++++ SOURCE DATA
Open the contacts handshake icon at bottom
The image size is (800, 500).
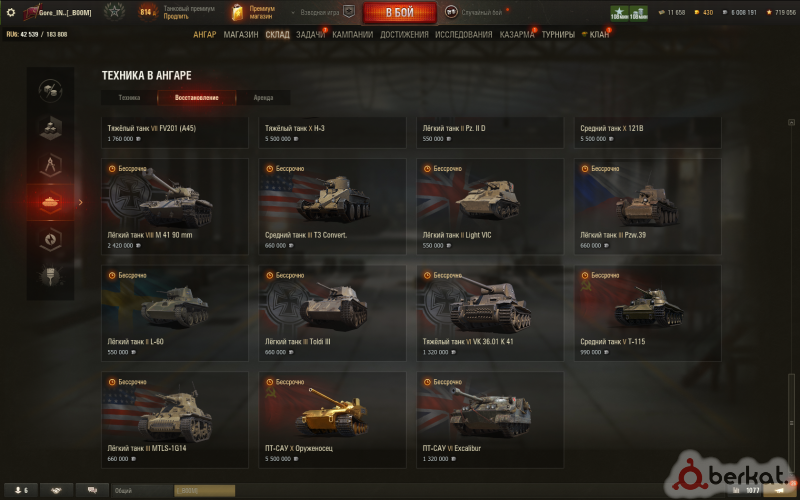point(56,490)
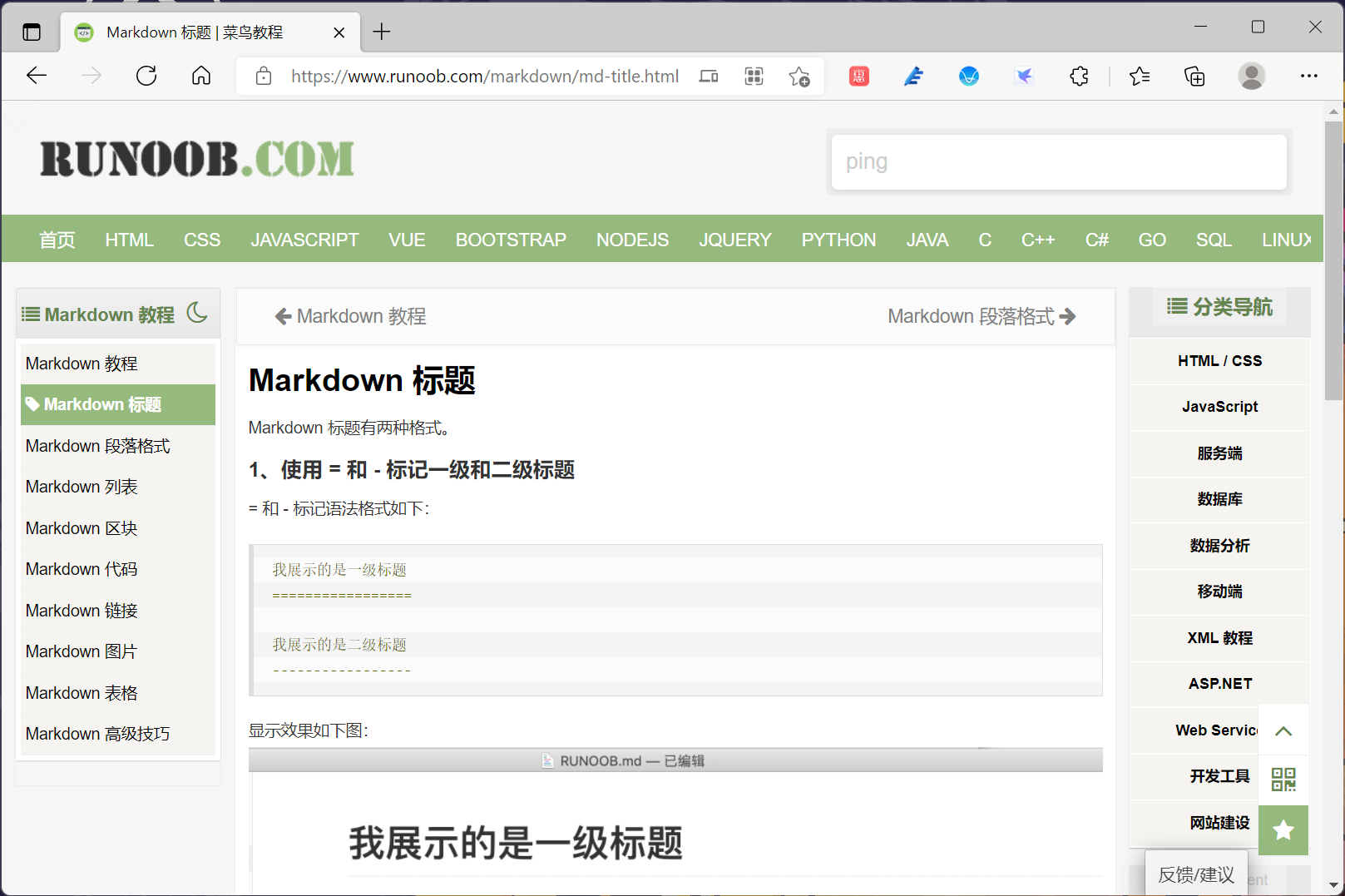Reload the page with the refresh icon

tap(146, 76)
++++++++
EXERCISE REQUIREMENTS: Retype every line of the listing above verbatim, leaving out the pictures.

OUTPUT OF THE TASK:
Open the contacts handshake icon at bottom
The image size is (800, 500).
point(56,490)
Reload the page with the refresh icon

tap(146, 76)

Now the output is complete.